Try it
Can the data below be set down again exactly, line for line?

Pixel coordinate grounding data
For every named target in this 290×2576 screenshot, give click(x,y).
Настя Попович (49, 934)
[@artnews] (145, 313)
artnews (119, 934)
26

Result of this task
For every named target in this 290×2576 screenshot, give click(x,y).
Настя Попович (49, 934)
[@artnews] (145, 313)
artnews (119, 934)
26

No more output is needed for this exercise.